Nach Ansicht der türkischen Polizei stünden die Chancen gut, dass die seit dem 21. Januar 2013 vermisste US-Amerikanerin Sarai Sierra lebend gefunden wird. Denn: Seit ihrem Verschwinden wurde bereits zweimal ihre US-Telefonnummer aktiviert. Und auch von anderer Seite naht effektive Hilfe. Mittlerweile hat sich das FBI in den Fall eingeschaltet.

Die seit Tagen vermisste Sarai Sierra soll am 30. Januar über eine Skype-Applikation ihr US-amerikanisches Telefon benutzt haben. Das berichtet an diesem Freitag die türkische Zeitung Hürriyet. Tags darauf, so heißt es weiter, sei es noch einmal aktiviert worden. Einer von Sarais letzten bekannten Kontakten soll ein Türke namens Taylan gewesen sein (mehr hier). Dieser habe der Polizei nun jedoch erklärt, dass man sich nicht wie vereinbart am 21. Januar getroffen, es aber davor eine Zusammenkunft gegeben habe. Online habe man sich bereits vor vier Monaten kennen gelernt.

Zuvor hieß es, die beiden hätten sich am 20. Januar am Galata Tower in Beyoğlu treffen wollen. Das ging zumindest aus Chat-Aufzeichnungen hervor, die Sarais Ehemann der Polizei übergeben hatte. Insgesamt hatte die 33-Jährige offenbar Online-Kontakt zu vier türkischenn Staatsbürgern.

Mittlerweile setzt die türkische Polizei auch auf die Zusammenarbeit mit dem FBI. Wie die Nachrichtenagentur Doğan berichtet, hätten die türkischen Behörden von den US-Kollegen die wahre Identität von Taylan erhalten.
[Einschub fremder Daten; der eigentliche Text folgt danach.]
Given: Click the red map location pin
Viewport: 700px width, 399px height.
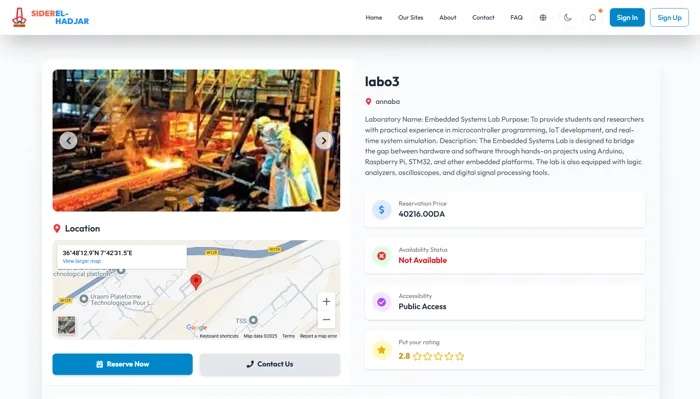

Die Behörden hätten sich nun jedoch entschlossen, die Identität von Taylan nicht vollständig preiszugeben. Ob der Mann in Gewahrsam genommen werde, darüber müsse die Staatsanwaltschaft noch entscheiden. Allerdings sei er im Augenblick auch kein Verdächtiger. Seine Vernehmung habe auf ausdrücklichen Wunsch des Zeugen nicht in einer Polizeistation stattgefunden.